▶ **Data shown**:
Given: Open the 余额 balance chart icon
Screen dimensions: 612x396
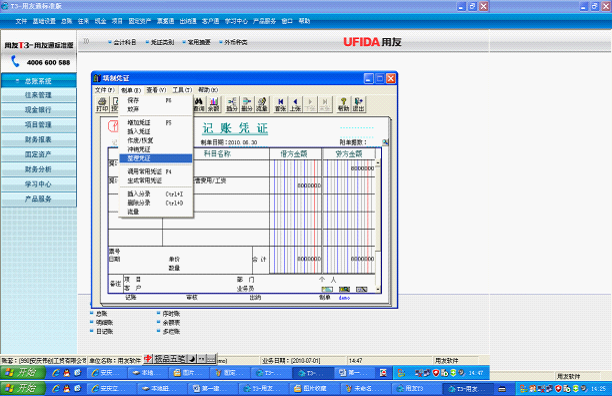Looking at the screenshot, I should click(213, 105).
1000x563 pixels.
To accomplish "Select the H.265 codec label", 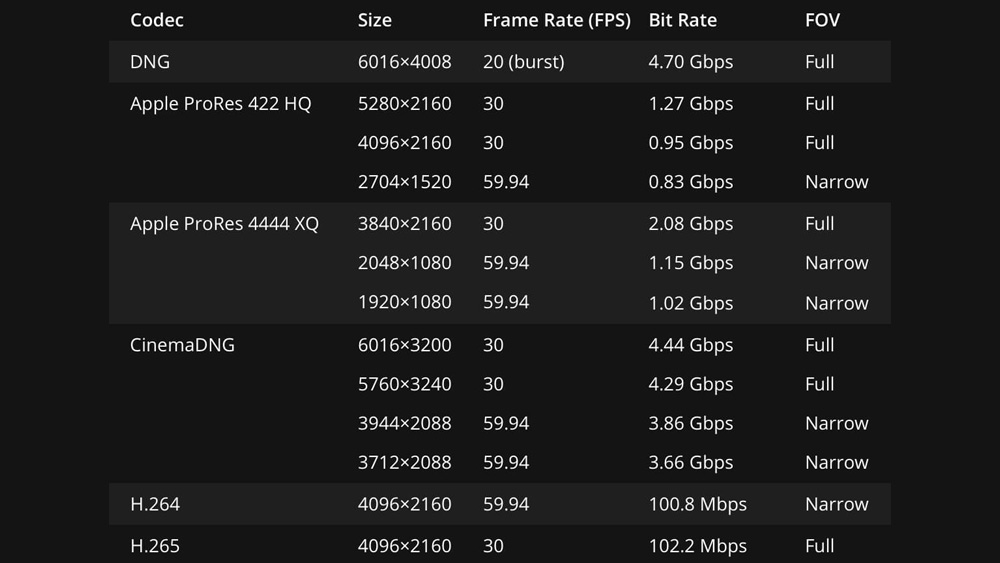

▶ **Exercise aim**:
Transcribe all of the data above line for line, leaving the pictures out of your copy.

▶ **Completed task**:
Given: Open the 余额 balance chart icon
Screen dimensions: 612x396
Looking at the screenshot, I should click(213, 105).
1000x563 pixels.
To accomplish "Select the H.265 codec label", 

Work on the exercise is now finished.